AIM OF THE EXERCISE => Each line below should be restated exactly, with nothing dropped.

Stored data
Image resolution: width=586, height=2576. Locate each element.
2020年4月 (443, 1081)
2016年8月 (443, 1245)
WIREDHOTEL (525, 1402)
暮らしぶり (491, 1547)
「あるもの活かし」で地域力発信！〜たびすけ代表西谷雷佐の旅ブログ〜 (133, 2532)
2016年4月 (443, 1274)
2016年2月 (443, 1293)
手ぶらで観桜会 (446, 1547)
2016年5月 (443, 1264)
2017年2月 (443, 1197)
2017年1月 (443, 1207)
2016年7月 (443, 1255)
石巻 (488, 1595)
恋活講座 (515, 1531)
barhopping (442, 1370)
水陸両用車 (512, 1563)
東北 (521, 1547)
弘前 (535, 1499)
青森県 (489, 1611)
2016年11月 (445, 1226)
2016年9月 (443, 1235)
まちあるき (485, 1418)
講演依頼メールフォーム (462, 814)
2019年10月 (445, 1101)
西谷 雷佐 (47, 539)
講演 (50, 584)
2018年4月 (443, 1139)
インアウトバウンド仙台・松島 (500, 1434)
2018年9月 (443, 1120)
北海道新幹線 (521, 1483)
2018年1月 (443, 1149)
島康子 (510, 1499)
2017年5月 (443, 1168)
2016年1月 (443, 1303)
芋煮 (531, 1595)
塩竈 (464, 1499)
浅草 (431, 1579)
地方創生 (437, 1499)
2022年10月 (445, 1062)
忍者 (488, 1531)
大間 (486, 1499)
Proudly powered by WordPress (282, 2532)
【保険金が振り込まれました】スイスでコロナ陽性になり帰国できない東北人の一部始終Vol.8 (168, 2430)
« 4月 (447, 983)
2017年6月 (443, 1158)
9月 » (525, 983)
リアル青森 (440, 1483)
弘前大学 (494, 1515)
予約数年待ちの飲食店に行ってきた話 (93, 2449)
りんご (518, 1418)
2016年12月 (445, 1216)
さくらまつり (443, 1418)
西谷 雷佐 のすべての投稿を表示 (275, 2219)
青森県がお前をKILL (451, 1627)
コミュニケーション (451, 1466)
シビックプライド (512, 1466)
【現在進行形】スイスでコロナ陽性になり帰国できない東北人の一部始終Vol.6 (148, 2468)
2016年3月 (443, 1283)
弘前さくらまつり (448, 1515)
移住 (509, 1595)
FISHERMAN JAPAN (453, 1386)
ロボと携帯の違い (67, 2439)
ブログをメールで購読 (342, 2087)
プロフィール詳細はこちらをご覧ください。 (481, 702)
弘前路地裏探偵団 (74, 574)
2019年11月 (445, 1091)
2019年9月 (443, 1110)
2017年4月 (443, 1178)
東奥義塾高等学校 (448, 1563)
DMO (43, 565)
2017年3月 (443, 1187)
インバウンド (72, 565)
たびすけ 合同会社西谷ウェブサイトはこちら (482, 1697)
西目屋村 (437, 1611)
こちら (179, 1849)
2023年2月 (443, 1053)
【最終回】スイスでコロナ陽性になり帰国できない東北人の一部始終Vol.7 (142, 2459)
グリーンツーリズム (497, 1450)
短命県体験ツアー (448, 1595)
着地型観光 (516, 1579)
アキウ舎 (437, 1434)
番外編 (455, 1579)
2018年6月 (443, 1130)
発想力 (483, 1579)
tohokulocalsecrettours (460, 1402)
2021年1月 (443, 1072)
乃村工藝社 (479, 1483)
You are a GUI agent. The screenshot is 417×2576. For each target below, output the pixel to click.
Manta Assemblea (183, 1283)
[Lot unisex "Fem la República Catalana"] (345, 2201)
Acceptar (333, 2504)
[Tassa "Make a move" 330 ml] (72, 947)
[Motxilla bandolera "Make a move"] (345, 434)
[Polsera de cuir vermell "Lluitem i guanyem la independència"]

SOLVED PROBLEM =>
Image resolution: width=586, height=2576. Locate each element.
2020年4月 (443, 1081)
2016年8月 (443, 1245)
WIREDHOTEL (525, 1402)
暮らしぶり (491, 1547)
「あるもの活かし」で地域力発信！〜たびすけ代表西谷雷佐の旅ブログ〜 (133, 2532)
2016年4月 (443, 1274)
2016年2月 (443, 1293)
手ぶらで観桜会 (446, 1547)
2016年5月 (443, 1264)
2017年2月 (443, 1197)
2017年1月 (443, 1207)
2016年7月 (443, 1255)
石巻 (488, 1595)
恋活講座 (515, 1531)
barhopping (442, 1370)
水陸両用車 (512, 1563)
東北 (521, 1547)
弘前 (535, 1499)
青森県 (489, 1611)
2016年11月 (445, 1226)
2016年9月 (443, 1235)
まちあるき (485, 1418)
講演依頼メールフォーム (462, 814)
2019年10月 (445, 1101)
西谷 雷佐 (47, 539)
講演 (50, 584)
2018年4月 (443, 1139)
インアウトバウンド仙台・松島 (500, 1434)
2018年9月 (443, 1120)
北海道新幹線 (521, 1483)
2018年1月 (443, 1149)
島康子 (510, 1499)
2017年5月 (443, 1168)
2016年1月 (443, 1303)
芋煮 (531, 1595)
塩竈 (464, 1499)
浅草 (431, 1579)
地方創生 (437, 1499)
2022年10月 (445, 1062)
忍者 (488, 1531)
大間 (486, 1499)
Proudly powered by WordPress (282, 2532)
【保険金が振り込まれました】スイスでコロナ陽性になり帰国できない東北人の一部始終Vol.8 (168, 2430)
« 4月 (447, 983)
2017年6月 (443, 1158)
9月 » (525, 983)
リアル青森 (440, 1483)
弘前大学 (494, 1515)
予約数年待ちの飲食店に行ってきた話 (93, 2449)
りんご (518, 1418)
2016年12月 (445, 1216)
さくらまつり (443, 1418)
西谷 雷佐 のすべての投稿を表示 (275, 2219)
青森県がお前をKILL (451, 1627)
コミュニケーション (451, 1466)
シビックプライド (512, 1466)
【現在進行形】スイスでコロナ陽性になり帰国できない東北人の一部始終Vol.6 (148, 2468)
2016年3月 (443, 1283)
弘前さくらまつり (448, 1515)
移住 (509, 1595)
FISHERMAN JAPAN (453, 1386)
ロボと携帯の違い (67, 2439)
ブログをメールで購読 (342, 2087)
プロフィール詳細はこちらをご覧ください。 (481, 702)
弘前路地裏探偵団 (74, 574)
2019年11月 (445, 1091)
2019年9月 (443, 1110)
2017年4月 (443, 1178)
東奥義塾高等学校 (448, 1563)
DMO (43, 565)
2017年3月 (443, 1187)
インバウンド (72, 565)
たびすけ 合同会社西谷ウェブサイトはこちら (482, 1697)
西目屋村 (437, 1611)
こちら (179, 1849)
2023年2月 (443, 1053)
【最終回】スイスでコロナ陽性になり帰国できない東北人の一部始終Vol.7 (142, 2459)
グリーンツーリズム (497, 1450)
短命県体験ツアー (448, 1595)
着地型観光 (516, 1579)
アキウ舎 (437, 1434)
番外編 (455, 1579)
2018年6月 (443, 1130)
発想力 (483, 1579)
tohokulocalsecrettours (460, 1402)
2021年1月 (443, 1072)
乃村工藝社 (479, 1483)
You are a GUI agent. The screenshot is 417×2576. For each target below, output the pixel to click.
Manta Assemblea (183, 1283)
[Lot unisex "Fem la República Catalana"] (345, 2201)
Acceptar (333, 2504)
[Tassa "Make a move" 330 ml] (72, 947)
[Motxilla bandolera "Make a move"] (345, 434)
[Polsera de cuir vermell "Lluitem i guanyem la independència"]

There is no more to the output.